Output every line of the listing as it stands.

──────

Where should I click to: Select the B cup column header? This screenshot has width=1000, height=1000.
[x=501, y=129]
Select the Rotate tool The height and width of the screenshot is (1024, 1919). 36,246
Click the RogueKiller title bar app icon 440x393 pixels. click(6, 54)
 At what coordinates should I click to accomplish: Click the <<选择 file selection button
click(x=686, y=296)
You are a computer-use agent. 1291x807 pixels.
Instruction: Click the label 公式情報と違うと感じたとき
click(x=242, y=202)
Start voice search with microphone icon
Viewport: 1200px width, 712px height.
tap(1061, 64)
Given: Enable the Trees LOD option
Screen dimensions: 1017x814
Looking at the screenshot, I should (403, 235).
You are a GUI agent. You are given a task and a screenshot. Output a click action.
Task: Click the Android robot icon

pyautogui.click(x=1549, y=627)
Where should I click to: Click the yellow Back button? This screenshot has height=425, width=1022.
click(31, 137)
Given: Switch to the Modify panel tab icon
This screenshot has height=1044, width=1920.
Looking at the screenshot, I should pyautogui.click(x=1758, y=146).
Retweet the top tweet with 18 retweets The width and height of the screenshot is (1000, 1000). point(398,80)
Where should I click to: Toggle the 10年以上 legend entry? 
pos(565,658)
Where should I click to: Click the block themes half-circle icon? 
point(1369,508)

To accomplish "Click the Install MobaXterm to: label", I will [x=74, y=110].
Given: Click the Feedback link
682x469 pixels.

──────

_OUTPUT OF THE EXERCISE_:
Where should I click to: Select the B cup column header? This screenshot has width=1000, height=1000.
[x=501, y=129]
Select the Rotate tool The height and width of the screenshot is (1024, 1919). 36,246
Click the RogueKiller title bar app icon 440x393 pixels. click(6, 54)
 At what coordinates should I click to accomplish: Click the <<选择 file selection button
click(x=686, y=296)
You are a computer-use agent. 1291x807 pixels.
Instruction: Click the label 公式情報と違うと感じたとき
click(x=242, y=202)
Start voice search with microphone icon
Viewport: 1200px width, 712px height.
tap(1061, 64)
Given: Enable the Trees LOD option
Screen dimensions: 1017x814
Looking at the screenshot, I should (403, 235).
You are a GUI agent. You are given a task and a screenshot. Output a click action.
Task: Click the Android robot icon

pyautogui.click(x=1549, y=627)
Where should I click to: Click the yellow Back button? This screenshot has height=425, width=1022.
click(31, 137)
Given: Switch to the Modify panel tab icon
This screenshot has height=1044, width=1920.
Looking at the screenshot, I should pyautogui.click(x=1758, y=146).
Retweet the top tweet with 18 retweets The width and height of the screenshot is (1000, 1000). point(398,80)
Where should I click to: Toggle the 10年以上 legend entry? 
pos(565,658)
Where should I click to: Click the block themes half-circle icon? 
point(1369,508)

To accomplish "Click the Install MobaXterm to: label", I will [x=74, y=110].
Given: Click the Feedback link
682x469 pixels.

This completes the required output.